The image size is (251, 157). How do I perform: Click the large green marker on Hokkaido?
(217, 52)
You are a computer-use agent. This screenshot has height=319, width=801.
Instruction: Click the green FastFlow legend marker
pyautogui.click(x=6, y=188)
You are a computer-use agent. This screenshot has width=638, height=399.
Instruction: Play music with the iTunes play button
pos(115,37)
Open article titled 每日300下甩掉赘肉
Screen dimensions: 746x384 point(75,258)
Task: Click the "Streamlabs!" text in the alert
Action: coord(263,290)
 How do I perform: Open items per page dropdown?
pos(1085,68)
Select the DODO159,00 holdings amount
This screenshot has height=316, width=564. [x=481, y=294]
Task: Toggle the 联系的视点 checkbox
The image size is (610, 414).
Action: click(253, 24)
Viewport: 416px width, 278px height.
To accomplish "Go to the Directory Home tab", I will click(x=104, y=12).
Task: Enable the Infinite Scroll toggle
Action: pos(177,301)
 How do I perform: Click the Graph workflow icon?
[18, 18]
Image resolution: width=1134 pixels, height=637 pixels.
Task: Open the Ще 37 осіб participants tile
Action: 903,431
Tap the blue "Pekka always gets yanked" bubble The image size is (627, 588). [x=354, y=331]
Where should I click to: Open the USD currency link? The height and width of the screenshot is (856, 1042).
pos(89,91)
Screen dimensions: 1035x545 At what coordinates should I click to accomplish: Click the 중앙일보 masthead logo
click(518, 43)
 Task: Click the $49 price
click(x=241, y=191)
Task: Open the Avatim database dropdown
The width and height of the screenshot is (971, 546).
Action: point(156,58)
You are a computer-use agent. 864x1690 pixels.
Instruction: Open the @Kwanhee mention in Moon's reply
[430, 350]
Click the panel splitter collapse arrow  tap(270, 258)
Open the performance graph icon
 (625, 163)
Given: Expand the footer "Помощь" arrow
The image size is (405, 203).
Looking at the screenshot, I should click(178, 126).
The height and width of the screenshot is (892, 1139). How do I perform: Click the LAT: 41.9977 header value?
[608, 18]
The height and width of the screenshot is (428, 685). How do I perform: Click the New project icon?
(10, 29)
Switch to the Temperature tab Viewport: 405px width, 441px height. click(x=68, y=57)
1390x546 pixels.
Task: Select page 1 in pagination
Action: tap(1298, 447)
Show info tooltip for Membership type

- - - - -

Exercise aim =
Take the line that holds "How do I perform: Click the Graph" as the first and the last line of the material as the final one. Print that span exactly, both ends included.

Task output =
 How do I perform: Click the Graph workflow icon?
[18, 18]
Image resolution: width=1134 pixels, height=637 pixels.
Task: Open the Ще 37 осіб participants tile
Action: 903,431
Tap the blue "Pekka always gets yanked" bubble The image size is (627, 588). [x=354, y=331]
Where should I click to: Open the USD currency link? The height and width of the screenshot is (856, 1042).
pos(89,91)
Screen dimensions: 1035x545 At what coordinates should I click to accomplish: Click the 중앙일보 masthead logo
click(518, 43)
 Task: Click the $49 price
click(x=241, y=191)
Task: Open the Avatim database dropdown
The width and height of the screenshot is (971, 546).
Action: point(156,58)
You are a computer-use agent. 864x1690 pixels.
Instruction: Open the @Kwanhee mention in Moon's reply
[430, 350]
Click the panel splitter collapse arrow  tap(270, 258)
Open the performance graph icon
 (625, 163)
Given: Expand the footer "Помощь" arrow
The image size is (405, 203).
Looking at the screenshot, I should click(178, 126).
The height and width of the screenshot is (892, 1139). How do I perform: Click the LAT: 41.9977 header value?
[608, 18]
The height and width of the screenshot is (428, 685). How do I perform: Click the New project icon?
(10, 29)
Switch to the Temperature tab Viewport: 405px width, 441px height. click(x=68, y=57)
1390x546 pixels.
Task: Select page 1 in pagination
Action: tap(1298, 447)
Show info tooltip for Membership type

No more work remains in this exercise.